• Task instructions
All of the entries below are to be repeated word for word.
Start of Supplied data
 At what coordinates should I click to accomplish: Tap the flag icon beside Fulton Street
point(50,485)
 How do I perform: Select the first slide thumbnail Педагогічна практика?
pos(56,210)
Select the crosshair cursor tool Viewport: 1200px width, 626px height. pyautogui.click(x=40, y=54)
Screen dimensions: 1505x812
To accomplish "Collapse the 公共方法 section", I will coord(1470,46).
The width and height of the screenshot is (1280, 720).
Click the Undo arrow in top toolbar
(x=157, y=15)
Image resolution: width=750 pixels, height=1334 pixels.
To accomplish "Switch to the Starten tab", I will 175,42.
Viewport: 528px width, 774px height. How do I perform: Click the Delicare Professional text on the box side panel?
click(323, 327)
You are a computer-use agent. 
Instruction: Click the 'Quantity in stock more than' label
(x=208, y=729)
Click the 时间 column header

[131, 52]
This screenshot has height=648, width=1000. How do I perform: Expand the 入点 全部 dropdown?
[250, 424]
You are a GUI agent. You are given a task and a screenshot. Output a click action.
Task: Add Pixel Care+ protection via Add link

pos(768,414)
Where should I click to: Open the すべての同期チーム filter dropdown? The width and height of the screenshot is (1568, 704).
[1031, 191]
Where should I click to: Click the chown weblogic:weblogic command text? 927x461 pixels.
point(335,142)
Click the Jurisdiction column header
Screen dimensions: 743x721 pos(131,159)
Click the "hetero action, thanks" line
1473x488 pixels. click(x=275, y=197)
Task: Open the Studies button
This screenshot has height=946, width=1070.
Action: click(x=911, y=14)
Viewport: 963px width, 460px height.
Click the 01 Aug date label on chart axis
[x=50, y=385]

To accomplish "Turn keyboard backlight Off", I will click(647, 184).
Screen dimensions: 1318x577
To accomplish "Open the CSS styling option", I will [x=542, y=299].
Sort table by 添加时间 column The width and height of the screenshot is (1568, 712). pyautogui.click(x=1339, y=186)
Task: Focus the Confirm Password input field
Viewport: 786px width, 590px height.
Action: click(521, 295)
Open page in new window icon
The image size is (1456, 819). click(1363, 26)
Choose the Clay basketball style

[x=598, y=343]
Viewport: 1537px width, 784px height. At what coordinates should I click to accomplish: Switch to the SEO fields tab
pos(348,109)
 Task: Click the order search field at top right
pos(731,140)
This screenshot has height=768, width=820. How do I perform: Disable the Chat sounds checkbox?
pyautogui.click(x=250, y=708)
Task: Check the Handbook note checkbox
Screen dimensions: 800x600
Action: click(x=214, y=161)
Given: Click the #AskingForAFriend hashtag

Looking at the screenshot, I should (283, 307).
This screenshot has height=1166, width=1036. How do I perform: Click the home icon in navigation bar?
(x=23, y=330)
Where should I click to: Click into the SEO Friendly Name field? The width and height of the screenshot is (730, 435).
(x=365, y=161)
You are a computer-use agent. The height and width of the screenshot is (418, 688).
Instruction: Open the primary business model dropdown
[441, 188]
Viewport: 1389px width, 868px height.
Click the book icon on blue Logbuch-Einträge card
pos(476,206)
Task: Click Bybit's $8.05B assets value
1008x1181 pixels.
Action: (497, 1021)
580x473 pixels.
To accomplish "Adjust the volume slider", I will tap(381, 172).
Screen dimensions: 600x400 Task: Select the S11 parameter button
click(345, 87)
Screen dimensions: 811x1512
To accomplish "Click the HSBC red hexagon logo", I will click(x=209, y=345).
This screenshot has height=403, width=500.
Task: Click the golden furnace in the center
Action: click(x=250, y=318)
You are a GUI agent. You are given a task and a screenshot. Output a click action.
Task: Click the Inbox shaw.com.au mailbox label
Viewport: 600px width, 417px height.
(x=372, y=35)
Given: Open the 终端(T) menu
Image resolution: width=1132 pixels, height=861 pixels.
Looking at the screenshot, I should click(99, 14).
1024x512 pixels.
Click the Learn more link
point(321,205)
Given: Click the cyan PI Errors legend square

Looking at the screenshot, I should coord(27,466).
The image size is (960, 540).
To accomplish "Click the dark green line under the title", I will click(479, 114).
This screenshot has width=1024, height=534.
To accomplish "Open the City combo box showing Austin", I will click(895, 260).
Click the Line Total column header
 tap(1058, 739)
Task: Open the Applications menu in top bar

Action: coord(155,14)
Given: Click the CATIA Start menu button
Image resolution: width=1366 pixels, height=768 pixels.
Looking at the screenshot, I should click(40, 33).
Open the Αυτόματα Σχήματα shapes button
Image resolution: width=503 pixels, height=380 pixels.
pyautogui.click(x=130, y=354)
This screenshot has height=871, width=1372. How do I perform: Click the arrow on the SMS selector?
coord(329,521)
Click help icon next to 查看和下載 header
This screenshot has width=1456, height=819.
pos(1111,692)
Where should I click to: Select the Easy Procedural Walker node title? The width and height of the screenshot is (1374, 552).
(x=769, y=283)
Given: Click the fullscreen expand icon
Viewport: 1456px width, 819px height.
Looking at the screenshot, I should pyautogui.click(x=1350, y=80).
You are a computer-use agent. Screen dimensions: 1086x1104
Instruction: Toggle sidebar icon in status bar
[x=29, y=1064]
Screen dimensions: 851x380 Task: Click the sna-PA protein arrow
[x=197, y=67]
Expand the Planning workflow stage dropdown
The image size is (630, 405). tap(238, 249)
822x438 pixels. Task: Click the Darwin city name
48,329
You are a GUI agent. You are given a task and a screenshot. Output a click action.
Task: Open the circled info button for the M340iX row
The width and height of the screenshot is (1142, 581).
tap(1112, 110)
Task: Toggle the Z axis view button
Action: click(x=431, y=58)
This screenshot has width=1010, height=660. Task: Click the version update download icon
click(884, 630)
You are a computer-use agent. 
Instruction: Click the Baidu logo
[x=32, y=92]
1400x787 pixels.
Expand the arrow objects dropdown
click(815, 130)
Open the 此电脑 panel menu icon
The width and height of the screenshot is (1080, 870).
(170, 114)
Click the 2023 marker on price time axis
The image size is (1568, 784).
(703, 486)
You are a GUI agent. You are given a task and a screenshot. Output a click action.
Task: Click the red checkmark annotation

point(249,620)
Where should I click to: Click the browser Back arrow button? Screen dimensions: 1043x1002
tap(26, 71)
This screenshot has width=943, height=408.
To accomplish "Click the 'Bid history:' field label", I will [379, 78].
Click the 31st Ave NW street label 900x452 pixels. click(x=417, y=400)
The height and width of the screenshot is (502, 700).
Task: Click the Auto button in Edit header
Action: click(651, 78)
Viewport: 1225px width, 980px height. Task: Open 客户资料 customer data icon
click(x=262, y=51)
End of Supplied data
• Completed task
 At what coordinates should I click to accomplish: Tap the flag icon beside Fulton Street
point(50,485)
 How do I perform: Select the first slide thumbnail Педагогічна практика?
pos(56,210)
Select the crosshair cursor tool Viewport: 1200px width, 626px height. pyautogui.click(x=40, y=54)
Screen dimensions: 1505x812
To accomplish "Collapse the 公共方法 section", I will coord(1470,46).
The width and height of the screenshot is (1280, 720).
Click the Undo arrow in top toolbar
(x=157, y=15)
Image resolution: width=750 pixels, height=1334 pixels.
To accomplish "Switch to the Starten tab", I will 175,42.
Viewport: 528px width, 774px height. How do I perform: Click the Delicare Professional text on the box side panel?
click(323, 327)
You are a computer-use agent. 
Instruction: Click the 'Quantity in stock more than' label
(x=208, y=729)
Click the 时间 column header

[131, 52]
This screenshot has height=648, width=1000. How do I perform: Expand the 入点 全部 dropdown?
[250, 424]
You are a GUI agent. You are given a task and a screenshot. Output a click action.
Task: Add Pixel Care+ protection via Add link

pos(768,414)
Where should I click to: Open the すべての同期チーム filter dropdown? The width and height of the screenshot is (1568, 704).
[1031, 191]
Where should I click to: Click the chown weblogic:weblogic command text? 927x461 pixels.
point(335,142)
Click the Jurisdiction column header
Screen dimensions: 743x721 pos(131,159)
Click the "hetero action, thanks" line
1473x488 pixels. click(x=275, y=197)
Task: Open the Studies button
This screenshot has height=946, width=1070.
Action: click(x=911, y=14)
Viewport: 963px width, 460px height.
Click the 01 Aug date label on chart axis
[x=50, y=385]

To accomplish "Turn keyboard backlight Off", I will click(647, 184).
Screen dimensions: 1318x577
To accomplish "Open the CSS styling option", I will [x=542, y=299].
Sort table by 添加时间 column The width and height of the screenshot is (1568, 712). pyautogui.click(x=1339, y=186)
Task: Focus the Confirm Password input field
Viewport: 786px width, 590px height.
Action: click(521, 295)
Open page in new window icon
The image size is (1456, 819). click(1363, 26)
Choose the Clay basketball style

[x=598, y=343]
Viewport: 1537px width, 784px height. At what coordinates should I click to accomplish: Switch to the SEO fields tab
pos(348,109)
 Task: Click the order search field at top right
pos(731,140)
This screenshot has height=768, width=820. How do I perform: Disable the Chat sounds checkbox?
pyautogui.click(x=250, y=708)
Task: Check the Handbook note checkbox
Screen dimensions: 800x600
Action: click(x=214, y=161)
Given: Click the #AskingForAFriend hashtag

Looking at the screenshot, I should (283, 307).
This screenshot has height=1166, width=1036. How do I perform: Click the home icon in navigation bar?
(x=23, y=330)
Where should I click to: Click into the SEO Friendly Name field? The width and height of the screenshot is (730, 435).
(x=365, y=161)
You are a computer-use agent. The height and width of the screenshot is (418, 688).
Instruction: Open the primary business model dropdown
[441, 188]
Viewport: 1389px width, 868px height.
Click the book icon on blue Logbuch-Einträge card
pos(476,206)
Task: Click Bybit's $8.05B assets value
1008x1181 pixels.
Action: (497, 1021)
580x473 pixels.
To accomplish "Adjust the volume slider", I will tap(381, 172).
Screen dimensions: 600x400 Task: Select the S11 parameter button
click(345, 87)
Screen dimensions: 811x1512
To accomplish "Click the HSBC red hexagon logo", I will click(x=209, y=345).
This screenshot has height=403, width=500.
Task: Click the golden furnace in the center
Action: click(x=250, y=318)
You are a GUI agent. You are given a task and a screenshot. Output a click action.
Task: Click the Inbox shaw.com.au mailbox label
Viewport: 600px width, 417px height.
(x=372, y=35)
Given: Open the 终端(T) menu
Image resolution: width=1132 pixels, height=861 pixels.
Looking at the screenshot, I should click(99, 14).
1024x512 pixels.
Click the Learn more link
point(321,205)
Given: Click the cyan PI Errors legend square

Looking at the screenshot, I should coord(27,466).
The image size is (960, 540).
To accomplish "Click the dark green line under the title", I will click(479, 114).
This screenshot has width=1024, height=534.
To accomplish "Open the City combo box showing Austin", I will click(895, 260).
Click the Line Total column header
 tap(1058, 739)
Task: Open the Applications menu in top bar

Action: coord(155,14)
Given: Click the CATIA Start menu button
Image resolution: width=1366 pixels, height=768 pixels.
Looking at the screenshot, I should click(40, 33).
Open the Αυτόματα Σχήματα shapes button
Image resolution: width=503 pixels, height=380 pixels.
pyautogui.click(x=130, y=354)
This screenshot has height=871, width=1372. How do I perform: Click the arrow on the SMS selector?
coord(329,521)
Click help icon next to 查看和下載 header
This screenshot has width=1456, height=819.
pos(1111,692)
Where should I click to: Select the Easy Procedural Walker node title? The width and height of the screenshot is (1374, 552).
(x=769, y=283)
Given: Click the fullscreen expand icon
Viewport: 1456px width, 819px height.
Looking at the screenshot, I should pyautogui.click(x=1350, y=80).
You are a computer-use agent. Screen dimensions: 1086x1104
Instruction: Toggle sidebar icon in status bar
[x=29, y=1064]
Screen dimensions: 851x380 Task: Click the sna-PA protein arrow
[x=197, y=67]
Expand the Planning workflow stage dropdown
The image size is (630, 405). tap(238, 249)
822x438 pixels. Task: Click the Darwin city name
48,329
You are a GUI agent. You are given a task and a screenshot. Output a click action.
Task: Open the circled info button for the M340iX row
The width and height of the screenshot is (1142, 581).
tap(1112, 110)
Task: Toggle the Z axis view button
Action: click(x=431, y=58)
This screenshot has width=1010, height=660. Task: Click the version update download icon
click(884, 630)
You are a computer-use agent. 
Instruction: Click the Baidu logo
[x=32, y=92]
1400x787 pixels.
Expand the arrow objects dropdown
click(815, 130)
Open the 此电脑 panel menu icon
The width and height of the screenshot is (1080, 870).
(170, 114)
Click the 2023 marker on price time axis
The image size is (1568, 784).
(703, 486)
You are a GUI agent. You are given a task and a screenshot. Output a click action.
Task: Click the red checkmark annotation

point(249,620)
Where should I click to: Click the browser Back arrow button? Screen dimensions: 1043x1002
tap(26, 71)
This screenshot has width=943, height=408.
To accomplish "Click the 'Bid history:' field label", I will [379, 78].
Click the 31st Ave NW street label 900x452 pixels. click(x=417, y=400)
The height and width of the screenshot is (502, 700).
Task: Click the Auto button in Edit header
Action: click(651, 78)
Viewport: 1225px width, 980px height. Task: Open 客户资料 customer data icon
click(x=262, y=51)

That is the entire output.